Safety and Seroconversion of Immunotherapies against SARS-CoV-2 Infection: A Systematic Review and Meta-Analysis of Clinical Trials.

Clinical trials evaluating the safety and antibody response of strategies to manipulate prophylactic and therapeutic immunity have been launched. We aim to evaluate strategies for augmentation of host immunity against severe acute respiratory syndrome coronavirus-2 (SARS-CoV-2) infection. We searched clinical trials registered at the National Institutes of Health by 25 May 2021 and conducted analyses on inoculated populations, involved immunological processes, source of injected components, and trial phases.

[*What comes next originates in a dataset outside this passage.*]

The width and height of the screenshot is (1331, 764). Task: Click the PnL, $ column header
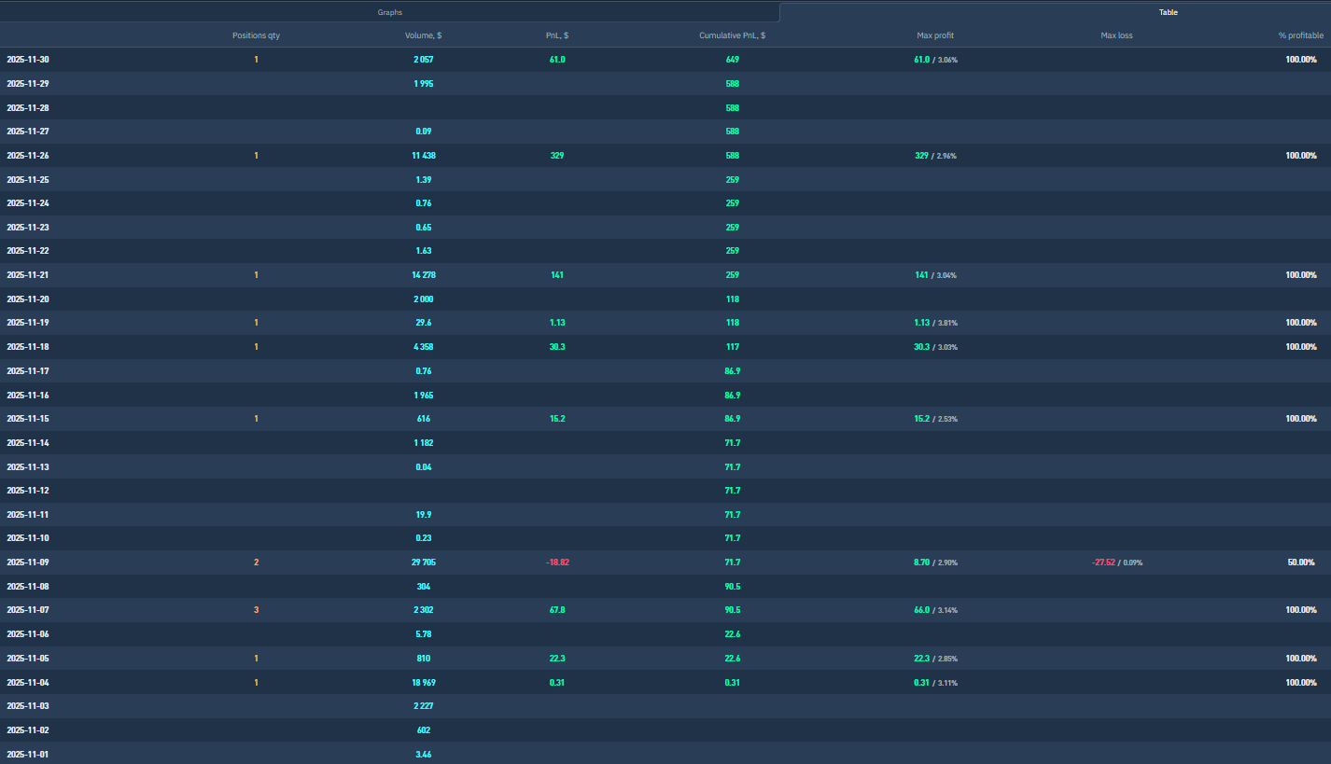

We then searched PubMed, Embase, Scopus, and the Cochrane Central Register of Controlled Trials for their corresponding reports published by 25 May 2021. A bivariate, random-effects meta-analysis was used to derive the pooled estimate of seroconversion and adverse events (AEs). A total of 929,359 participants were enrolled in 389 identified trials. The working mechanisms included heterologous immunity, active immunity, passive immunity, and immunotherapy, with 62.4% of the trials on vaccines. A total of 9072 healthy adults from 27 publications for 22 clinical trials on active immunity implementing vaccination were included for meta-analyses. The pooled odds ratios (ORs) of seroconversion were 13.94, 84.86, 106.03, and 451.04 (all p < 0.01) for vaccines based on protein, RNA, viral vector, and inactivated virus, compared with that of respective placebo/control treatment or pre-vaccination sera. The pooled ORs for safety, as defined by the inverse of systemic adverse events (AEs) were 0.53 (95% CI = 0.27-1.05; p = 0.07), 0.35 (95% CI = 0.16-0.75; p = 0.007), 0.32 (95% CI = 0.19-0.55; p < 0.0001), and 1.00 (95% CI = 0.73-1.36; p = 0.98) for vaccines based on protein, RNA, viral vector, and inactivated virus, compared with that of placebo/control treatment. A paradigm shift from all four immune-augmentative interventions to active immunity implementing vaccination was observed through clinical trials. The efficacy of immune responses to neutralize SARS-CoV-2 for these vaccines was promising, although systemic AEs were still evident for RNA-based and viral vector-based vaccines.